Other authors reasonably claimed that planetary gravitational tides are too weak to modulate solar activity (Charbonneau, 2002; de Jager and Versteegh, 2005; Charbonneau, 2022); yet, several empirical evidences support the importance of their role (Wolff and Patrone, 2010; Abreu et al., 2012; Scafetta, 2012b; Stefani et al., 2016, 2019). Stefani et al. (2016, 2021) proposed that the Sun could be at least synchronized by the tides of Venus, Earth and Jupiter, producing an 11.07-year cycle that reasonably matches the Schwabe cycle. Longer cycles could be produced by a dynamo excited by angular momentum transfer from Jupiter and Saturn.
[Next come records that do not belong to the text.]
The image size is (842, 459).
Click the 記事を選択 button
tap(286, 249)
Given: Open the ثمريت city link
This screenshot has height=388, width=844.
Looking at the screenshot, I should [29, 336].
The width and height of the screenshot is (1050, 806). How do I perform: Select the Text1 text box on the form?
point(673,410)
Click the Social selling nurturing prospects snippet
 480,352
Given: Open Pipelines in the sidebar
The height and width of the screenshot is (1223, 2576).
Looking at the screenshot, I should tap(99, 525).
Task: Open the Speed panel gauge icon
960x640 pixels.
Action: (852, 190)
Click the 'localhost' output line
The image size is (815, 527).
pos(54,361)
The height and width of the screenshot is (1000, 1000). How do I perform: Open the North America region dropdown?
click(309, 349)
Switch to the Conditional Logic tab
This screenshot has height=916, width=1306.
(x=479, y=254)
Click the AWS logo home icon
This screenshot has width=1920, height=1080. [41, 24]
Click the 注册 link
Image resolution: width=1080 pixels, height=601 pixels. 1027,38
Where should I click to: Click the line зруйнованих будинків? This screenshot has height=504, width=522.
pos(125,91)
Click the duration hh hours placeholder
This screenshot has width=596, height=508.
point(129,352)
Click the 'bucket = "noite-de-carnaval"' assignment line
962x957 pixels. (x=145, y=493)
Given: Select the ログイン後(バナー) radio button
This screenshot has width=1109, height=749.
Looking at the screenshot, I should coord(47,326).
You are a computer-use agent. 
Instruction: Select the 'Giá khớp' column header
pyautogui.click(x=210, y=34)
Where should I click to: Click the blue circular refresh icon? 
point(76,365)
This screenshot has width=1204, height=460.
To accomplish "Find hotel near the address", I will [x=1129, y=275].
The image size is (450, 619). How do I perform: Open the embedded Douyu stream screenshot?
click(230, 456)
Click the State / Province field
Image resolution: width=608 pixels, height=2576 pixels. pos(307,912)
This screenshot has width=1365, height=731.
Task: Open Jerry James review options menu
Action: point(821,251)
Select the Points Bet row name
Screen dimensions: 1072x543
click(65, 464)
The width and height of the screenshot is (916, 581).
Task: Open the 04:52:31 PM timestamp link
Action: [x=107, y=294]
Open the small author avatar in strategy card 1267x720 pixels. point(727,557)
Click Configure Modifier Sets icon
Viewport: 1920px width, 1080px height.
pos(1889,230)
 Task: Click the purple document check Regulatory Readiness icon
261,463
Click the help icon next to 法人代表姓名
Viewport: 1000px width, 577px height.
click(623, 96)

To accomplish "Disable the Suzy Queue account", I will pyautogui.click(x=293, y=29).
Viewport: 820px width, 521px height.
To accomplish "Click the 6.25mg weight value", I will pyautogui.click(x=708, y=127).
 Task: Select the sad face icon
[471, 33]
Instead, Scafetta (2012b) proposed that, in the solar core, the effects of the weak tidal forces could be amplified one million times or more due to an induced increase in the H-burning, thus providing a sufficiently strong forcing to synchronize and modulate the solar dynamo with planetary harmonics at multiple time scales.

Objections to the latter hypothesis, based on the slow light propagation inside the radiative zone according to the Kelvin–Helmholtz timescale (Mitalas and Sills, 1992; Stix, 2003), could be probably solved. In fact, tidal forces are believed to favor the onset of g-waves moving back and forth throughout the radiative region of the Sun (Barker and Ogilvie, 2010; Ahuir et al., 2021). Thus, g-waves themselves could be amplified and modulated in the core by the tidally induced H-burning enhancement (Scafetta, 2012b). Then, both tidal torques and g-waves could cyclically affect the tachocline region at the bottom of the convective zone and synchronize the solar dynamo.Alternatively, planetary alignments can also modify the large-scale electromagnetic and gravitational structure of the planetary system altering the space weather in the solar system.

For example, in coincidence of planetary alignments, an increase of solar flares has been observed (Hung, 2007; Bertolucci et al., 2017; Petrakou, 2021). The solar wobbling, which reflects the motion of the barycenter of the planets, changing from more regular to more chaotic trajectories, correlates well with some long climate cycles like the Bray-Hallstatt cycle (2100–2500 years) (Charvátová, 2000; Charvátová and Hejda, 2014; Scafetta et al., 2016).

Finally, Scafetta et al. (2020) showed that the infalling meteorite flux on the Earth presents a 60-year oscillation coherent with the variation of the eccentricity of Jupiter’s orbit induced by Saturn. The falling flux of meteorites and interplanetary dust would then contribute to modulate cloud formation.

In conclusion, many empirical evidences suggest that planetary oscillations should be able to modulate the solar activity and even the Earth’s climate, although several open physical issues remain open. These results stress the importance of identifying the relevant planetary harmonics, the solar activity cycles and the climate oscillations as phenomena that, in many cases, are interconnected.

This approach could be useful to predict both solar and climate variability using harmonic constituent models as it is currently done for oceanic tides. We think that the theory of a planetary modulation of solar activity should be further developed because no clear alternative theory exists to date capable to explain the observed planetary-solar interconnected periodicities.Conflict of InterestThe authors declare that the research was conducted in the absence of any commercial or financial relationships that could be construed as a potential conflict of interest.